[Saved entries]
:::::

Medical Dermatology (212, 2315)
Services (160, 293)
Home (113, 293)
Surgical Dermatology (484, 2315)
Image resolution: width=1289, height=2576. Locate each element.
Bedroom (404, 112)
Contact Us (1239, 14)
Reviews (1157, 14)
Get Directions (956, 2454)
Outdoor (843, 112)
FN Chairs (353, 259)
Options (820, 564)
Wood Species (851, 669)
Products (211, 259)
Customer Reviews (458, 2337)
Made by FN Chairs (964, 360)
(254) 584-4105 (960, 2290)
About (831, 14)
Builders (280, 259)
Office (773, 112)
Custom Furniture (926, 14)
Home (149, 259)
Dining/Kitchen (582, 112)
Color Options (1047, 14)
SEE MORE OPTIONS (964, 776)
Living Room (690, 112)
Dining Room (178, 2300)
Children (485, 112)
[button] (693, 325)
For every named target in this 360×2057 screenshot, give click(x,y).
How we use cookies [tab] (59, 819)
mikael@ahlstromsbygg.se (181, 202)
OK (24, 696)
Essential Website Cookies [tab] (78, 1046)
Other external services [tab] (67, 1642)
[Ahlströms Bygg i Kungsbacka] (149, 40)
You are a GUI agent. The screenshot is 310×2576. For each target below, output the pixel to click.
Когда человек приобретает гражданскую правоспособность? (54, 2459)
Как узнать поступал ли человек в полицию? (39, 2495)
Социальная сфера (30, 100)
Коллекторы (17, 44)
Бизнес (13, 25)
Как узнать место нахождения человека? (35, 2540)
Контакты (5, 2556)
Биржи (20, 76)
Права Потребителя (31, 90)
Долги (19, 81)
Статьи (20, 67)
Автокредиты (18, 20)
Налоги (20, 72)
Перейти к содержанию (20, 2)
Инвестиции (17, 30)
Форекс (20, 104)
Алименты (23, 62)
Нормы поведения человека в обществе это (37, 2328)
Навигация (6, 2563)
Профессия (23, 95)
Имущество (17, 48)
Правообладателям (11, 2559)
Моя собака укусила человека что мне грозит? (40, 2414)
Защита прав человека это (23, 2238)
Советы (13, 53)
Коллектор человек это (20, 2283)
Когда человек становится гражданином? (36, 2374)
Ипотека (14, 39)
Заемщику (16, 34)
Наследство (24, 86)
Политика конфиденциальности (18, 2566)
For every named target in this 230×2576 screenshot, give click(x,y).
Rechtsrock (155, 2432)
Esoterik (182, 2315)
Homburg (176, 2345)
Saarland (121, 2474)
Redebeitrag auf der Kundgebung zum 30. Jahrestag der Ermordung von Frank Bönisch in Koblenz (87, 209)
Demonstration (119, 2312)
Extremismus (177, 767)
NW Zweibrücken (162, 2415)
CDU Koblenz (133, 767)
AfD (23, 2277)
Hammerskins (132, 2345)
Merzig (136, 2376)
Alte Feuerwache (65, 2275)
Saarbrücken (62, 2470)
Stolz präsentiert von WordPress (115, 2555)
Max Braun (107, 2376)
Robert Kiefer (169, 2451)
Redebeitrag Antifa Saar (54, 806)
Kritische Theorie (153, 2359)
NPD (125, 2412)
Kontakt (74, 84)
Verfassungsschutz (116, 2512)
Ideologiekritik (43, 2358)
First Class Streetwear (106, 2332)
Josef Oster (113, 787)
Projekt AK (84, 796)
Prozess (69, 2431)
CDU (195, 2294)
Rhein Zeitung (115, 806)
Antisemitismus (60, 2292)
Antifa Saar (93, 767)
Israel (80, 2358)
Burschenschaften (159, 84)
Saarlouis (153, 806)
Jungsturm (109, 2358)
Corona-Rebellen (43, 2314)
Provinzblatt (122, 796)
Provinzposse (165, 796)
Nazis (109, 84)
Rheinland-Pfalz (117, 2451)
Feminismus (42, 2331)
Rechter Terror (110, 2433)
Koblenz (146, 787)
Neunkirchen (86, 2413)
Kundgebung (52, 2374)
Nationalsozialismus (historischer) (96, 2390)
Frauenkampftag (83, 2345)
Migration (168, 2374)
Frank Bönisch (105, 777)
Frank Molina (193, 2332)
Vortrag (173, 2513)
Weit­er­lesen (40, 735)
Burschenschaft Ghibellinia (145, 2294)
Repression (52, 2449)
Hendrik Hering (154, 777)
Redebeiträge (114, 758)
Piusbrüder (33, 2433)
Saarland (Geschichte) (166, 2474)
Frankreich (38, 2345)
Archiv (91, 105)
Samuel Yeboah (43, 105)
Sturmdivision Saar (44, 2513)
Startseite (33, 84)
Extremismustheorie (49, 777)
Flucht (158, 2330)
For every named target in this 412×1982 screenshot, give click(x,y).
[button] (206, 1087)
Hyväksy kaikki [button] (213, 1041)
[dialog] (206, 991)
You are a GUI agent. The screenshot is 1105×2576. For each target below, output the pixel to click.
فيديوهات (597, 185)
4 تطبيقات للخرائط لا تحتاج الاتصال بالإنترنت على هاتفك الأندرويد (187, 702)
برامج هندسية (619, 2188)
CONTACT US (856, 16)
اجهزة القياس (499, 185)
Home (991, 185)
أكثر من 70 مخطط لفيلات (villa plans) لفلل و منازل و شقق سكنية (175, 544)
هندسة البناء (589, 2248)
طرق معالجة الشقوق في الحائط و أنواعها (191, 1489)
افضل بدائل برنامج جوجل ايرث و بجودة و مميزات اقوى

:::::

**ACTIVITY**
Considering only lines of the records that hold the string "человека", state how many there are and nothing else.

**OUTPUT FOR THIS TASK**
4